* START DATASET EXTRACT *

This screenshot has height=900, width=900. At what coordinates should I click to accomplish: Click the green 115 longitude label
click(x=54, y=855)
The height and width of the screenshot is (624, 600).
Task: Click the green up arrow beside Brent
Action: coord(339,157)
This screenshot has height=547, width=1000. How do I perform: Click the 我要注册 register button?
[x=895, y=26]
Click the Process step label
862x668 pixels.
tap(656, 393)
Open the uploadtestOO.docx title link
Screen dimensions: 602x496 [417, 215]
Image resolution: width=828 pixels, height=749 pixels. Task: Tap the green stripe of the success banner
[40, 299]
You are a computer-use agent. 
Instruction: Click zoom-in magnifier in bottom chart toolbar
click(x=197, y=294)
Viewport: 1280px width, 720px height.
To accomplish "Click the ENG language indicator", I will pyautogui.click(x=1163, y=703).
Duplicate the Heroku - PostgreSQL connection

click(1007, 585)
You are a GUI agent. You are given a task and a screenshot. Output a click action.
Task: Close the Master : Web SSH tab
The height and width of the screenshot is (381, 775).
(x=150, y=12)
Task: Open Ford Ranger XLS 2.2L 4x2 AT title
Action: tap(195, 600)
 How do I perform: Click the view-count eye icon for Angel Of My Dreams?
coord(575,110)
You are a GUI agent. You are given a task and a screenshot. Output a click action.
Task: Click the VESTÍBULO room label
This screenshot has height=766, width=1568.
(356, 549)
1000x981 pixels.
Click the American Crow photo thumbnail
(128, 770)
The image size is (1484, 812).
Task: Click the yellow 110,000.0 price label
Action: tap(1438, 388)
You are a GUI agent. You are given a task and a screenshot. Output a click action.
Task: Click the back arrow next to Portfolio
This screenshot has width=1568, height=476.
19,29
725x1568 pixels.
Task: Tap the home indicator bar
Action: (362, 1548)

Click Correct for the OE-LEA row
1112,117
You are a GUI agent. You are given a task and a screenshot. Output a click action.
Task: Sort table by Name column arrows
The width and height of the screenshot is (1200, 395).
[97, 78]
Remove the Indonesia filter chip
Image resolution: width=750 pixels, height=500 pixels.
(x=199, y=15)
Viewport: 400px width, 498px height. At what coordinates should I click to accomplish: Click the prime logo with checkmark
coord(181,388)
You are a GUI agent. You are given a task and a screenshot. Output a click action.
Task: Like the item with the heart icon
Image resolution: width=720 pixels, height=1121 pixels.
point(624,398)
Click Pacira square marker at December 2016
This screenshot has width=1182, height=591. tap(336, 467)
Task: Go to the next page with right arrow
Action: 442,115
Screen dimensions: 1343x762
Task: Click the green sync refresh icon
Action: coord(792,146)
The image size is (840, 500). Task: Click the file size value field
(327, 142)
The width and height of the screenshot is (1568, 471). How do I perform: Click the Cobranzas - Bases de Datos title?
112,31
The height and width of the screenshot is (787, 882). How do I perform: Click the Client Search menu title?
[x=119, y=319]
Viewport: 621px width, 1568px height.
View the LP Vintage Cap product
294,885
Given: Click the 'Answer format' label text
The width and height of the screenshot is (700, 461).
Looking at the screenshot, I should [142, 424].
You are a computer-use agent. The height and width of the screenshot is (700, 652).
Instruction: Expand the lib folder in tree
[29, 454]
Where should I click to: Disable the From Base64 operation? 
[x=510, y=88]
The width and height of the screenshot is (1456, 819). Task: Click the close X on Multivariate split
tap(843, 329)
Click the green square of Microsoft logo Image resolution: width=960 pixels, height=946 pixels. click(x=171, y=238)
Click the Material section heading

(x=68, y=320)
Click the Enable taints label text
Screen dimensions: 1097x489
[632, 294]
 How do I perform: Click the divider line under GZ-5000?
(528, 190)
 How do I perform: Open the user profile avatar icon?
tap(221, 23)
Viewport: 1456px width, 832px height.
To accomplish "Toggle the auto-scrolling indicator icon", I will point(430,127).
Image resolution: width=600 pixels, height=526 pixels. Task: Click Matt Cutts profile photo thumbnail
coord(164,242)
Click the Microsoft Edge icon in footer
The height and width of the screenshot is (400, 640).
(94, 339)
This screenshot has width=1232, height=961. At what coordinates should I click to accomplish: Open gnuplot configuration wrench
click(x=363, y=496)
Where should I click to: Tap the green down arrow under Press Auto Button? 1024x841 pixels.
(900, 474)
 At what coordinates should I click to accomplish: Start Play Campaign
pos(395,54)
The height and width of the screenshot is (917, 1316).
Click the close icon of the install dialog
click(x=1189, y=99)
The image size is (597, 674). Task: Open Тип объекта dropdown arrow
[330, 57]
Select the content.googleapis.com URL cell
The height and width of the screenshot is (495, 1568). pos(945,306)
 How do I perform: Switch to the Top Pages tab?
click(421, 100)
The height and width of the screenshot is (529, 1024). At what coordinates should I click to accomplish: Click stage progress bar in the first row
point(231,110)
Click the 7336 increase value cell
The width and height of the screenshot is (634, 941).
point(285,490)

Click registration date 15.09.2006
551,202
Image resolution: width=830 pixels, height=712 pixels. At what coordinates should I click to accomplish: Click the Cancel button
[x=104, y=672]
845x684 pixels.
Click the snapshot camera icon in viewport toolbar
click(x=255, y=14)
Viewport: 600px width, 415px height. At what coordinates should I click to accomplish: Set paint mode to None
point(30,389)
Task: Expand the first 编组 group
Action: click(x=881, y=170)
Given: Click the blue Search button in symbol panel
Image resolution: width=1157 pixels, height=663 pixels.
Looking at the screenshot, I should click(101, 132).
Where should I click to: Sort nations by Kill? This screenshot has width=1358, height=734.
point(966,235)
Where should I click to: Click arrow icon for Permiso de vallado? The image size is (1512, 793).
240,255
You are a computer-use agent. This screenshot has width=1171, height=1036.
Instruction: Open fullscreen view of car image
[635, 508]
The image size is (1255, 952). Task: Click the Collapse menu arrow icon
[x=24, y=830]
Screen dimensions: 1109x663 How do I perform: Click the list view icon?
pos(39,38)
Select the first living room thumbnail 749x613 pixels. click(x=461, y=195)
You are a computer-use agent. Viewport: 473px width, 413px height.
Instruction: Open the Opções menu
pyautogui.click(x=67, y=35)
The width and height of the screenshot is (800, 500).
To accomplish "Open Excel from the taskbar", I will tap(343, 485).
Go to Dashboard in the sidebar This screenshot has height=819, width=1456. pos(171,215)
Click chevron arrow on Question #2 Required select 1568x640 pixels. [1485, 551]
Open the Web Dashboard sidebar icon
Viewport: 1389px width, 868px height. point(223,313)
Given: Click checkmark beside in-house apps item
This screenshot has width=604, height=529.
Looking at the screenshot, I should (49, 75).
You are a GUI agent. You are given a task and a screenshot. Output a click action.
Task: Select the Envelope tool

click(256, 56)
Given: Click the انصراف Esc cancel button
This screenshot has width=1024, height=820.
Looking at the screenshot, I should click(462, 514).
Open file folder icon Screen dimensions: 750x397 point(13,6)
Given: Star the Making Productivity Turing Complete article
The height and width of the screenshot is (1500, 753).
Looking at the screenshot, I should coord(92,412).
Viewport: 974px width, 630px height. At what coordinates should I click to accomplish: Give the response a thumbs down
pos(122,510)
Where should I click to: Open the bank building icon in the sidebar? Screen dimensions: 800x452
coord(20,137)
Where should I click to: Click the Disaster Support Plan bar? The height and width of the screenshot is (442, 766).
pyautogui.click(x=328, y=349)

* END DATASET EXTRACT *

§ EXERCISE PROMPT: Write out the material above again without any changes, from the line containing "Given: Click the blue" through the line containing "pyautogui.click(x=67, y=35)".

§ EXERCISE RESULT:
Given: Click the blue Search button in symbol panel
Image resolution: width=1157 pixels, height=663 pixels.
Looking at the screenshot, I should click(101, 132).
Where should I click to: Sort nations by Kill? This screenshot has width=1358, height=734.
point(966,235)
Where should I click to: Click arrow icon for Permiso de vallado? The image size is (1512, 793).
240,255
You are a computer-use agent. This screenshot has width=1171, height=1036.
Instruction: Open fullscreen view of car image
[635, 508]
The image size is (1255, 952). Task: Click the Collapse menu arrow icon
[x=24, y=830]
Screen dimensions: 1109x663 How do I perform: Click the list view icon?
pos(39,38)
Select the first living room thumbnail 749x613 pixels. click(x=461, y=195)
You are a computer-use agent. Viewport: 473px width, 413px height.
Instruction: Open the Opções menu
pyautogui.click(x=67, y=35)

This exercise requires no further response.